Semi-stable Laws for Intermittent Maps

A number of important results on statistical properties of intermittent maps (expanding everywhere except at a neutral fixed point) have been established in the last few decades.

The intermittent phenomenon might lead to the existence of an absolutely continuous invariant measure with infinite mass. In this case, it is known that Birkoff's ergodic theorem is not very informative, as the ergodic average converges to zero almost everywhere. However, the asymptotic behaviour of the (infinite measure preserving) dynamical system in a neighbourhood of the neutral fixed point can be used to establish a version of the central limit theorem for systems with infinite measure. The asymptotic behaviour of the dynamics at the neutral fixed point also allows one to establish other limit theorems (such as arc-sine laws) specific to dynamical systems with infinite measure/null recurrent Markov chains.

The main question is:
What sort of statistical properties can be obtained by allowing small perturbation of the dynamics near the neutral fixed point (the type of perturbation is to be determined)?

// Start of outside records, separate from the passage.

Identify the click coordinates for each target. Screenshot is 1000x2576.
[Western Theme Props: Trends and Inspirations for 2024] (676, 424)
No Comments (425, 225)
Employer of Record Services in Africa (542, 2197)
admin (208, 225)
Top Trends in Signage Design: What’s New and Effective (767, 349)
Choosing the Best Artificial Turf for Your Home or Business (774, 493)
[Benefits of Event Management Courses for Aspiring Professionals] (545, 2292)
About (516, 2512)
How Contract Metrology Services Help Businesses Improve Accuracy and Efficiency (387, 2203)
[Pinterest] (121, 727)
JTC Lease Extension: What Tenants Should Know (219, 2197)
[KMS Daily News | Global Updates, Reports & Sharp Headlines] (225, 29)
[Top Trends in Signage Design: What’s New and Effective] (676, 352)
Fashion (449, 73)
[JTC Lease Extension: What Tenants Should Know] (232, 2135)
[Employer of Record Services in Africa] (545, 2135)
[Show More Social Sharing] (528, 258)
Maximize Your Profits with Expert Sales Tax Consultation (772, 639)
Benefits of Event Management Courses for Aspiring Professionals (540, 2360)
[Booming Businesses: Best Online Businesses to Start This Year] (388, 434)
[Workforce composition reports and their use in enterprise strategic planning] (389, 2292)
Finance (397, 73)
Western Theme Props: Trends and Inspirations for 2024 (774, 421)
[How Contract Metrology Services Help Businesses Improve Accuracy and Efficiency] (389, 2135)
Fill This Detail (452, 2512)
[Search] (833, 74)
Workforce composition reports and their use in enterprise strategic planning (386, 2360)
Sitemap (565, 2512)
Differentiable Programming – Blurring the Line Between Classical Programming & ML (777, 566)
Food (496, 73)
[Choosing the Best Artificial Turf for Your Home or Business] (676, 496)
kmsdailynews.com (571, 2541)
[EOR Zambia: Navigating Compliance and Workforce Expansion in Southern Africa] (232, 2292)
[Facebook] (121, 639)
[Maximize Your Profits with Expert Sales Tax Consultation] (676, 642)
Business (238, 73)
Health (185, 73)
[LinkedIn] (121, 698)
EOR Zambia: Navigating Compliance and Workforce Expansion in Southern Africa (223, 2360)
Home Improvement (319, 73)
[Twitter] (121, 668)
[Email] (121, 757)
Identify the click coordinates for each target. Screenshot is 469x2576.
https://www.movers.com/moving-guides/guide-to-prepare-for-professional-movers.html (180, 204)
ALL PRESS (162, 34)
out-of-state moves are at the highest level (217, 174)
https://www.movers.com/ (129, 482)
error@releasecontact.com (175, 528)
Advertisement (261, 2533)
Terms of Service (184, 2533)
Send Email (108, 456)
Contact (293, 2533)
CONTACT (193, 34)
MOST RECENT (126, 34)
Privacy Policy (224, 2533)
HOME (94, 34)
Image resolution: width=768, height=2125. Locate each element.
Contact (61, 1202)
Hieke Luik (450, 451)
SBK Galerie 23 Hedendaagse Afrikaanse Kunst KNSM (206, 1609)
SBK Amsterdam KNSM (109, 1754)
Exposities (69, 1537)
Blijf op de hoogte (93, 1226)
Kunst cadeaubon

A standard procedure in studying dynamical systems with infinite measure is to induce to a 'good' set with finite, positive measure and exploit the so created 'good' properties of the induced map to understand the original dynamical system. As such, a major part of a suitable analysis/method required for the proposed topic can be carried out in terms of the finite measure preserving system.

The long term aim of this project is to develop a method required for the analysis of infinite measure dynamical systems lacking 'standard' properties (such as regular variation).